# Assignment:
Return the lines below exactly as they appear, please, starting with the first and ending with the one that contains "Given: Click the Re-select button".

# Records shown:
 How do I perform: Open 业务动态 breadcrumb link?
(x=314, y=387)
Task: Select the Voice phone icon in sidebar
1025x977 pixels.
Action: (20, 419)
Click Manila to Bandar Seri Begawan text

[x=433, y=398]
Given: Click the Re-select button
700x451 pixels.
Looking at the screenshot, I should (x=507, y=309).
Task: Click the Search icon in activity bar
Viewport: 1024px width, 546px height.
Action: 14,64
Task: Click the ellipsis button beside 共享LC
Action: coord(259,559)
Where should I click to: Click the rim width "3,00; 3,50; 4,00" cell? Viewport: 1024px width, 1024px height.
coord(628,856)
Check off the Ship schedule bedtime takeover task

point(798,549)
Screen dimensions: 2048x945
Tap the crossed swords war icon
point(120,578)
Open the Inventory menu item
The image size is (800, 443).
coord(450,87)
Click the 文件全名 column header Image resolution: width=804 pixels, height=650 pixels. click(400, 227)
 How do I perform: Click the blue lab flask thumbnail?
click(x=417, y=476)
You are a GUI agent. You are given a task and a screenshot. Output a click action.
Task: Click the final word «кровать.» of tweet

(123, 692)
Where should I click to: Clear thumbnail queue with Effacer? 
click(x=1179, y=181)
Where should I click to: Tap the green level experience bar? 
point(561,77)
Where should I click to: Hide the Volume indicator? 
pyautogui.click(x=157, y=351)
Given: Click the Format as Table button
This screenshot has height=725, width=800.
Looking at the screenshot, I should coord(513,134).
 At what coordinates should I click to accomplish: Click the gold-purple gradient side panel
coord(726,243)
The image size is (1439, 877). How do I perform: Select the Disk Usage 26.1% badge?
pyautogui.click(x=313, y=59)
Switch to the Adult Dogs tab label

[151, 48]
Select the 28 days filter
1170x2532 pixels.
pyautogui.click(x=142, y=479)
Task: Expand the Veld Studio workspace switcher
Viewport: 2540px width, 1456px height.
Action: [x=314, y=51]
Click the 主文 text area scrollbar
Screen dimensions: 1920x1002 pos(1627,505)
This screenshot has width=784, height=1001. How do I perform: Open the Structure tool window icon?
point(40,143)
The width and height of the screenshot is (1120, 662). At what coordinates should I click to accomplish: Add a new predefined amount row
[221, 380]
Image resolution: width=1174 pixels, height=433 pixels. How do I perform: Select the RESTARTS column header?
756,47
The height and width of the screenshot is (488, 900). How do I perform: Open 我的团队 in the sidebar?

# Completed exercise:
 How do I perform: Open 业务动态 breadcrumb link?
(x=314, y=387)
Task: Select the Voice phone icon in sidebar
1025x977 pixels.
Action: (20, 419)
Click Manila to Bandar Seri Begawan text

[x=433, y=398]
Given: Click the Re-select button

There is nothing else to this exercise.